Establishing a Contamination Control Strategy/Program: From Global Development to Site Implementation

Introduction

The necessity – from a patient and business perspective – along with increased pressure from regulators to establish contamination control programs at pharmaceutical manufacturing facilities, have led to a need to define what elements would comprise such a program and how the program would be sustained to ensure continued success. Contamination control encompasses all aspects of contamination such as particulate, microbial, product carryover, chemical (e.g., cleaning material residue), as well as viral, where applicable. This article aims to outline the strategy from global development through site implementation, within the lens of lifecycle management to ensure continuous improvement. Local strategies can easily be derived from this approach.

Regulatory Expectations

Contamination Control, Microbial Control or Particulate Contamination are terms, which can be found in several guidance documents or standards (e.g. FDA Guidance for Industry - Drug Products Produced by Aseptic Processing or ISO 14698-1: 2003, Cleanrooms and associated controlled environments - Biocontamination control) for years. However, the new draft of Eudralex - Good Manufacturing Practice (GMP) guidelines, Annex 1 “Manufacture of Sterile Products”, released for review in December 2017 and in February 2020 for targeted review (but still not effective), emphasizes the role of Quality Risk Management in pharmaceutical manufacturing. In particular, the document clearly states that “A contamination control strategy (CCS) should be implemented across the facility in order to define all critical control points and assess the effectiveness of all the controls (design, procedural, technical and organizational) and monitoring measures employed to manage risks associated with contamination. The CCS should be actively updated and should drive continuous improvement of the manufacturing and control methods.”

Furthermore, the document lists fifteen specific requirements which should be included in such a contamination control strategy/program (CCS/CCP) and highlights, that additional requirements can be added.

Most organizations likely already have many of these elements of a CCS/CCP available, but they may not be collated through a holistic single source document and may not include a life-cycle approach (including periodic review and update), as it appears to be the intent of the future EU-GMP Annex 1 requirements.

Therefore, the overall current challenge for the industry is bringing all the information and programs together, adding one or the other currently missing aspect to a holistic, multi-element, and formally documented strategy/program with systematic interacting mechanisms and a defined life-cycle approach to assure a high degree of elimination of all potential contamination sources/ways and which should be implemented globally (across all sites, where applicable).

Elements of a CCS/CCP

As described above, the new EU-GMP Annex 1 Guide will require a holistic documented strategy/program related to Contamination Control.
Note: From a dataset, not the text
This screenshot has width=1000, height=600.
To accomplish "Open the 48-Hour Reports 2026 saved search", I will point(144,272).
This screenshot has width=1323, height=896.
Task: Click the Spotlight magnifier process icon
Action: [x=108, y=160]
Annex 1 will provide 15 key elements for such a strategy/program; they are summarized in the light blue boxes in Figure 1.

However, companies should keep in mind that this is a minimum requirements list and that it is beneficial to include additional elements and a strong support structure for such holistic programs.

Figure 1 below shows one possible approach for such a program. But companies should focus additionally on comprehensive Proactive and Reactive elements in their CCS/CCPs, as well as include a defined lifecycle strategy with a knowledge management and sharing tool/mechanism.

Refer to the bullet points below for examples:

• Proactive Aspects:
  • Embed CCS/CCP in the company culture and mindset, everyone needs to be aware of CCS/CCP and the associated programs.
  • Thorough Risk Management Strategy.
  • Continuous Self-Assessments/Gap Assessments regarding the defined CCS/CCP elements.
  • Continuous Improvements.
  • Inclusion of CCS/CCP topics in daily huddle meetings. » Establishing a program where focus areas (e.g. preventative maintenance for gaskets, difficult to clean equipment, bioreactor processes) are identified for improvement opportunities on a routine basis.
• • Reactive Aspects:
  • Define a Rapid Contamination Response Approach (and a team).
  • Good CAPA Management, including a thorough investigation and contamination impact assessment.
• Supporting Aspects:
  • Define a Lifecycle for the CCS/CCP program and CCS/ CCP document (including revision/update and a compendial/regulatory requirement review).
  • Define meaningful KPIs (Key Performance Indicators) and how success looks like for the individual program.
  • Share best practices and lessons learned and establish a knowledge database, as applicable.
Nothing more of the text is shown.